After that initial part of the panel, footage was shown, but not direct scenes from the movie. Instead, a “making of” reel put together specifically for Comic-Con aired on the big screen at Hall H.

In the sequence, many quick shots of vehicles, more practical droids and creatures, and locations, were shown. A crashed TIE fighter in the desert planet of Jakku, a stormtrooper walking down a hallway with a prisoner, Abrams speaking to the cast on the first day of shooting, a flametrooper shown in action, Peter Mayhew, Simon Pegg, Oscar Isaac (who said “you’ll be able to feel the love coming off the screen”), Harrison Ford, and the Millennium Falcon highlighted the footage.

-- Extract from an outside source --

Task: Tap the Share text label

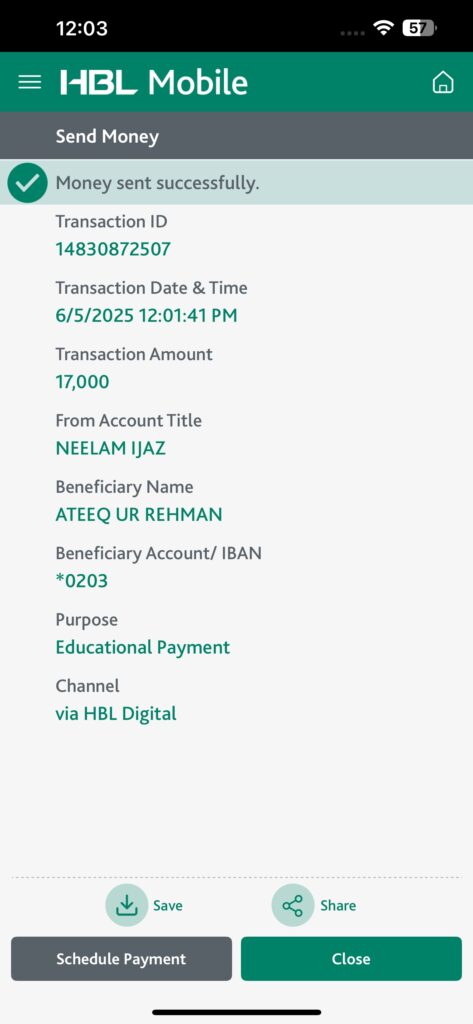Action: pyautogui.click(x=338, y=906)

After that, members of the cast took the stage, starting with the three new stars John Boyega “Finn”, Daisy Ridley “Rey”, and Oscar Isaac “Poe Dameron”. Boyega walked the floor in a stormtrooper helmet, evocative of what we have seen him in during the trailers released so far.

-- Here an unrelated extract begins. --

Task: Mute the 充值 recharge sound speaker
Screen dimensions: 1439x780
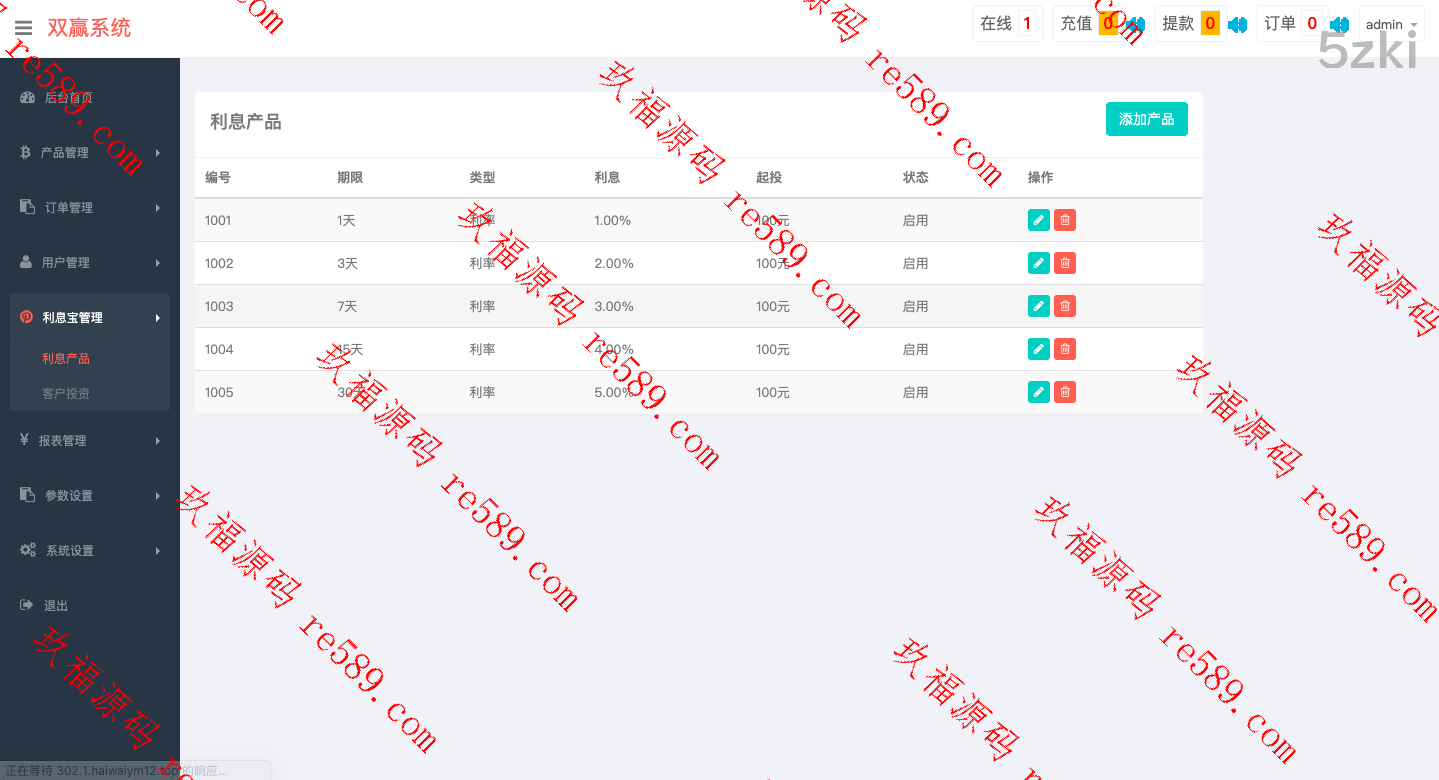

Boyega and Ridley talked about the heat of the desert, especially in thick costuming. Ridley had to work out a lot for the role due to the action and stunts.

Abrams worked to make the cast diverse, and when they were working on the story and script, really didn’t have specific races in mind for characters like Finn and Rey. “We didn’t write the character of Finn to be any color. We didn’t write the character of Rey to be any color,” he told a fan.

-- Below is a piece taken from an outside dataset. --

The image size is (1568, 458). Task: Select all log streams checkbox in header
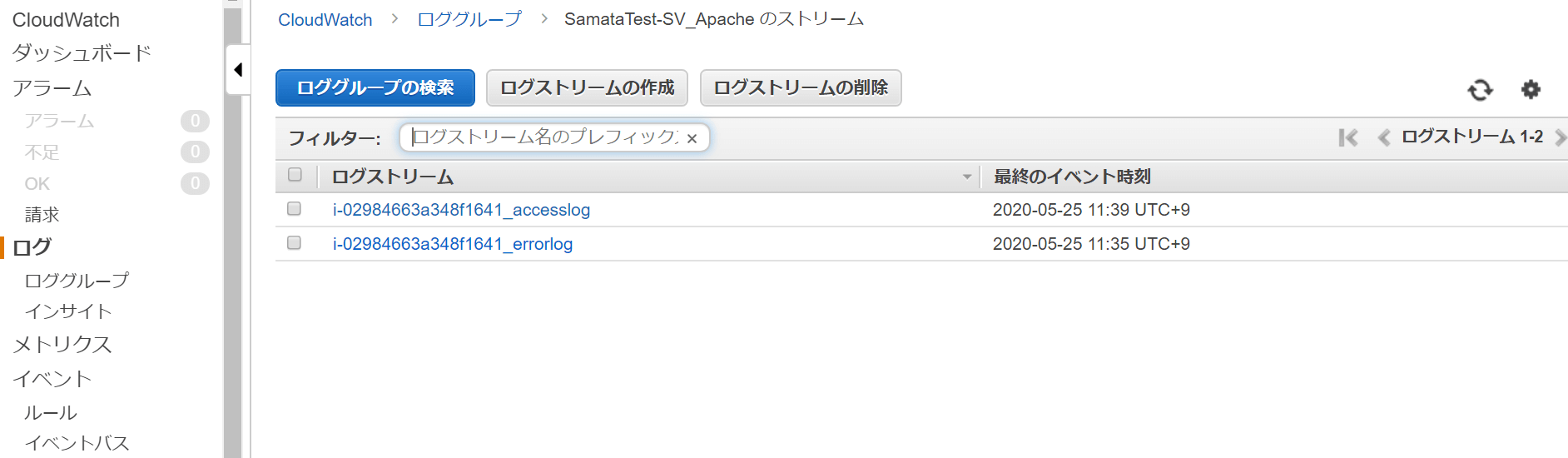(x=295, y=175)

He talked about how much the story and the characters mean to them. “These are characters that we love. We’re just working really hard to make a movie and tell a story.”

After that, the dark side of the film came out, with Gwendoline Christie “Captain Phasma,” Adam Driver “Kylo Ren,” and Domhnall Gleeson taking the stage. They revealed a bit about their characters, including Gleeson’s character name, General Hux, and the First Order’s main base, called “Starkiller base,” which got a huge reaction from the major fans in the crowd.

Driver made a point to say that they never played the Dark Side characters as “evil,” and really how they look at the self-righteousness of the Resistance characters as being more evil than they.

The self-described “legacy players” came on stage next, with Carrie Fisher and Mark Hamill joining the panel. “It was a little bit like before, but we looked more melted this time,” Fisher deadpanned.

“It’s very moving for me. It’s almost like an out-of-body experience. When I see it put together, it’s not me; it’s Luke. But I’ve never taken it for granted,” Hamill said of constantly meeting fans everywhere he goes.

Harrison Ford took the last chair on the stage, and Hall H erupted into chaos. The relatively reclusive actor said coming back onto a Star Wars set “should’ve felt ridiculous,” but once he was there, “I will tell you that it felt great.

“The company was the right company. The director was the right director. Larry [Kasdan] wrote us a wonderful story. I was proud and grateful to once again be involved.”

When asked about where they thought their characters would end up (prior to working on the film,) Hamill had the response that all Luke Skywalker fans were probably thinking.

“When you find out that the only woman you really fell head over heels with is your sister, it’s telling you something. I had a feeling I’d end up like Sir Alec in the first one living out in the desert … No human contact just droids!” He looked at Ford and said, “We were both after her!” to which Ford replied, with his hand on Hamill’s shoulder, “how many times can I say I’m sorry?”

As for Ford, he “never expected it to come back to bless me rather than haunt me. I was very gratified when I read the script because I read something that was really remarkable. Some very intriguing developments.”

With that, the panel came to a close, moving the entirety of Hall H to another location for a live Star Wars concert.